* **What the task asks**: From the line that holds "This screenshot has width=2026, height=336." down to the last line of the listing below, transcribe exactly and only those lines. Leave pictures out.

=== Section Start ===

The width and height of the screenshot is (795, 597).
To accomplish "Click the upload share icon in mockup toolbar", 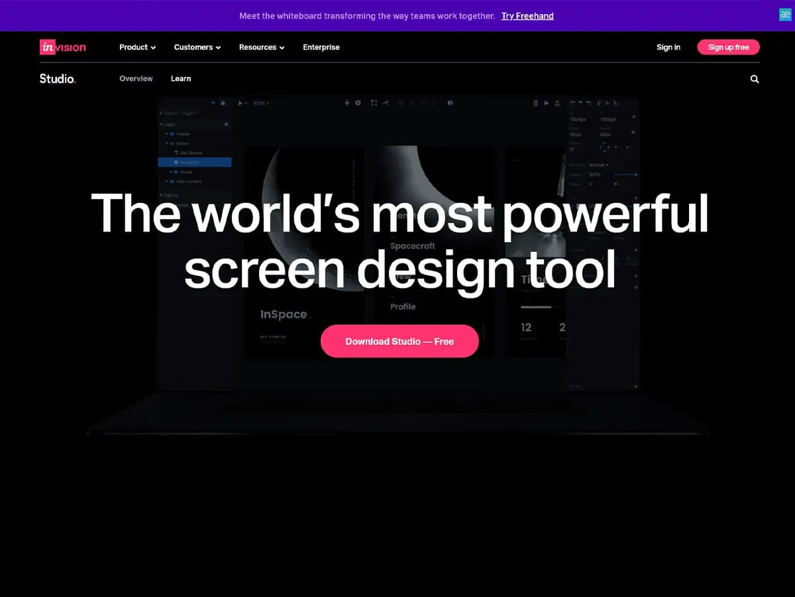I will pos(557,103).
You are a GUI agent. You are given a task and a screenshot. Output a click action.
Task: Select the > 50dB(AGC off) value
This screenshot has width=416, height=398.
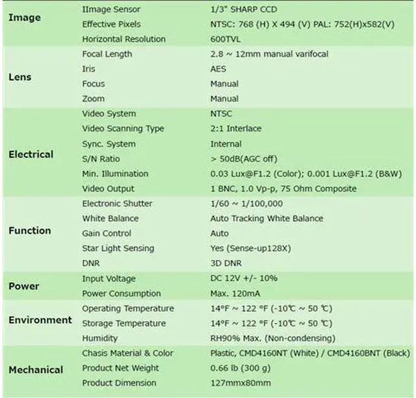coord(250,159)
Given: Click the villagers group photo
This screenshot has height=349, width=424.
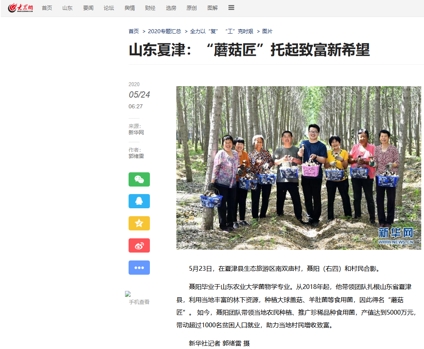Looking at the screenshot, I should [298, 168].
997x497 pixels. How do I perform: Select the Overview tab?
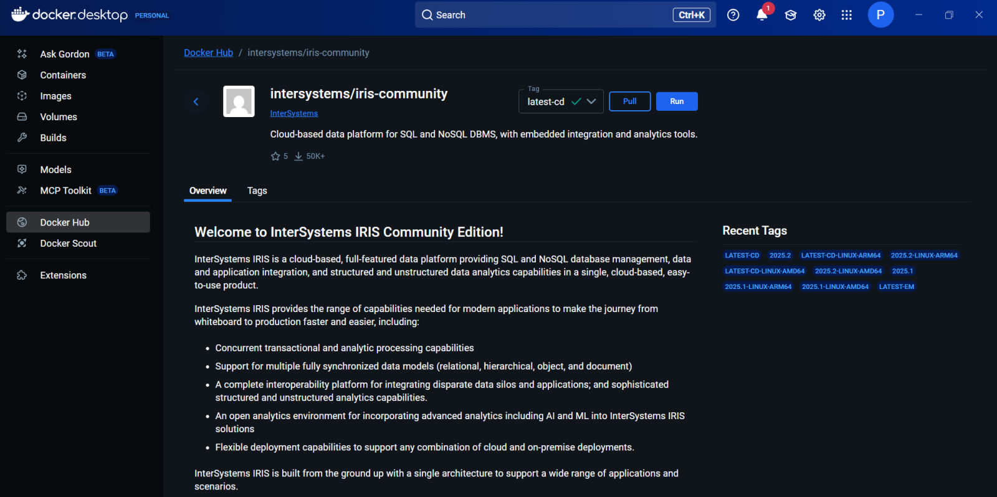coord(208,191)
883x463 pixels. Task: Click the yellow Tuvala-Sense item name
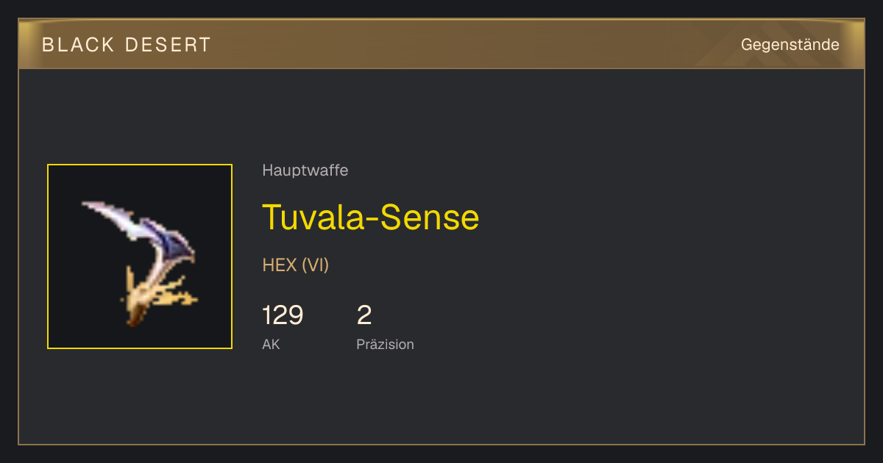point(371,217)
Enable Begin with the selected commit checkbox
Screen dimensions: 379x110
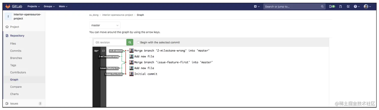point(138,42)
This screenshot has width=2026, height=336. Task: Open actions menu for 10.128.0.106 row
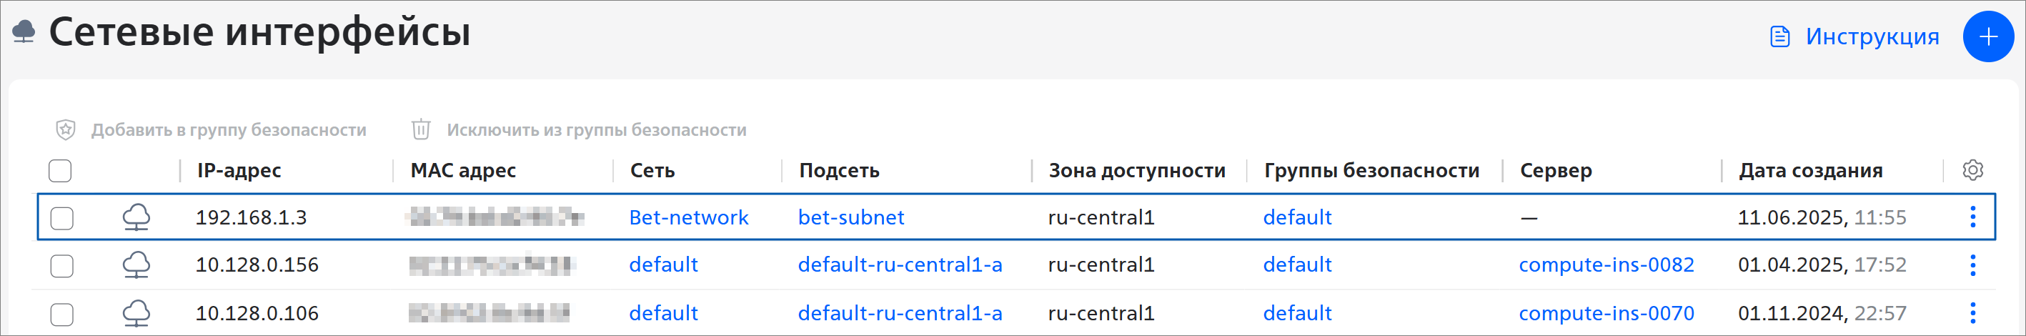[x=1972, y=313]
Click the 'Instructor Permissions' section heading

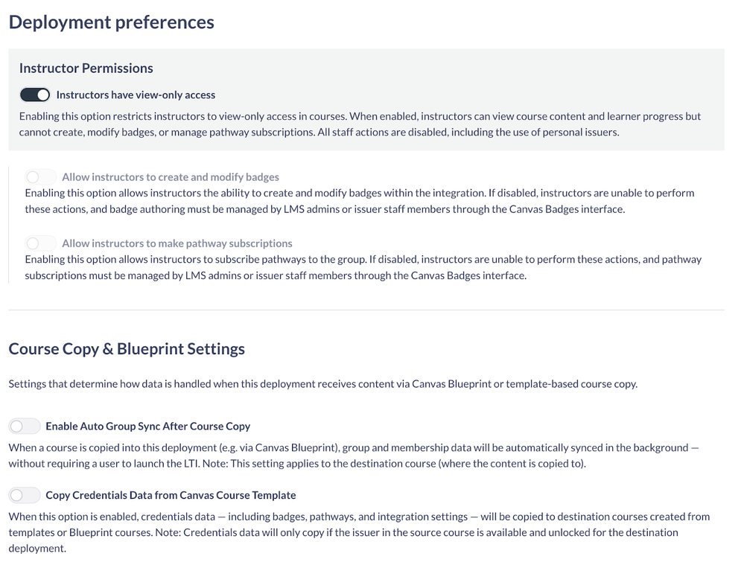pos(86,68)
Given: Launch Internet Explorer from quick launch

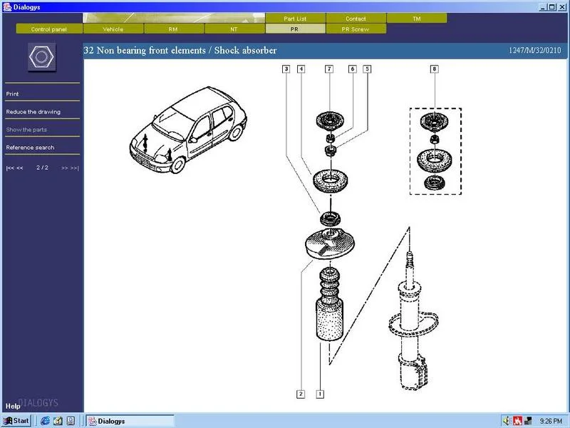Looking at the screenshot, I should tap(45, 421).
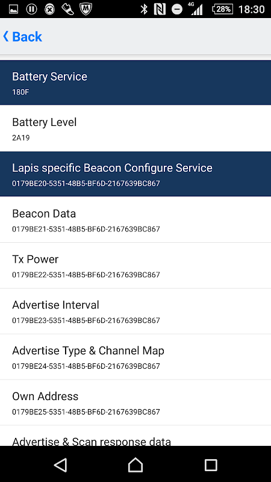271x482 pixels.
Task: Tap the 4G signal strength icon
Action: click(196, 9)
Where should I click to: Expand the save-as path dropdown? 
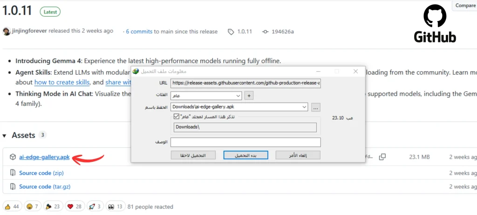tap(305, 107)
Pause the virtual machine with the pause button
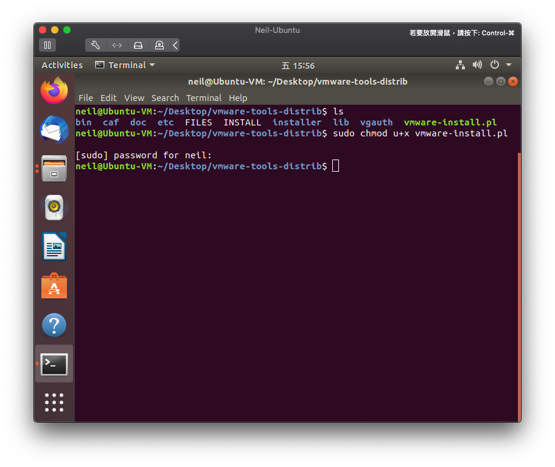 coord(47,45)
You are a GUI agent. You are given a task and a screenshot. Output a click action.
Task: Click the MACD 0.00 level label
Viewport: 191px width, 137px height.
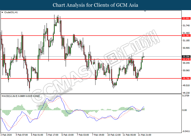coord(185,110)
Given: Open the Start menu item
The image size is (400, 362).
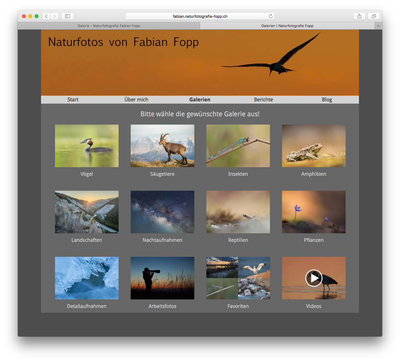Looking at the screenshot, I should point(73,99).
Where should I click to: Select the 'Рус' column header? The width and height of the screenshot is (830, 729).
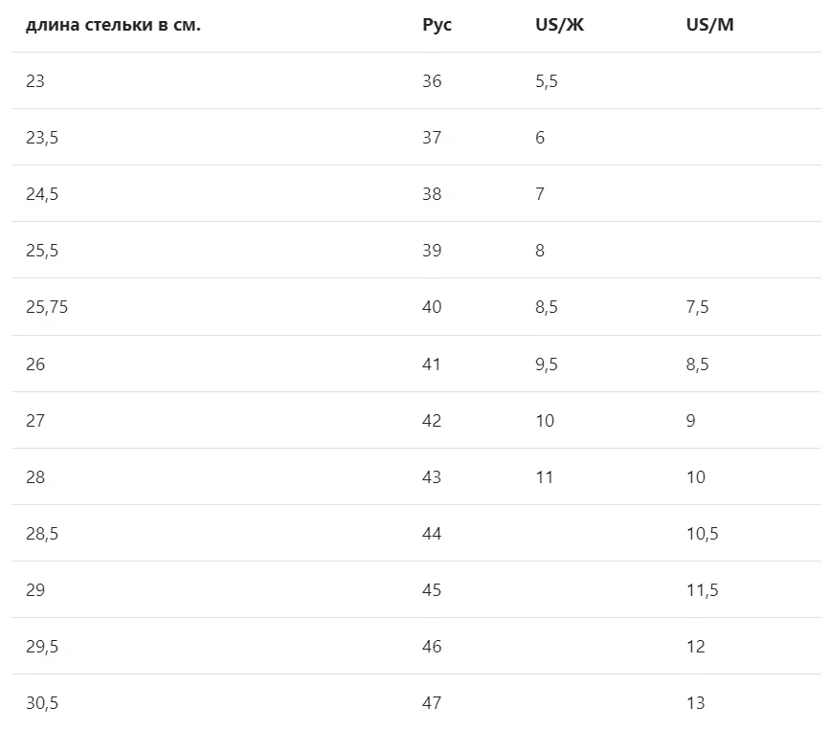(437, 25)
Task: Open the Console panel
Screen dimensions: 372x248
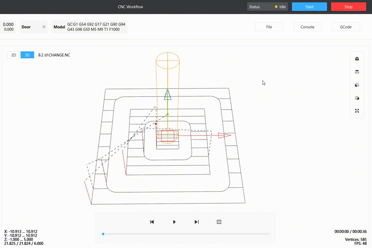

=== Section End ===

* **Response**:
This screenshot has width=2026, height=336. Task: Open actions menu for 10.128.0.106 row
[x=1972, y=313]
Click the 'Instructor Permissions' section heading

pos(86,68)
Given: Launch Internet Explorer from quick launch

Looking at the screenshot, I should tap(45, 421).
271x482 pixels.
Task: Tap the 4G signal strength icon
Action: click(196, 9)
Where should I click to: Expand the save-as path dropdown? 
tap(305, 107)
Pause the virtual machine with the pause button
 coord(47,45)
You are a GUI agent. You are given a task and a screenshot. Output a click action.
Task: Click the MACD 0.00 level label
Viewport: 191px width, 137px height.
coord(185,110)
Given: Open the Start menu item
The image size is (400, 362).
Looking at the screenshot, I should point(73,99).
Where should I click to: Select the 'Рус' column header? The width and height of the screenshot is (830, 729).
(437, 25)
Task: Open the Console panel
Screen dimensions: 372x248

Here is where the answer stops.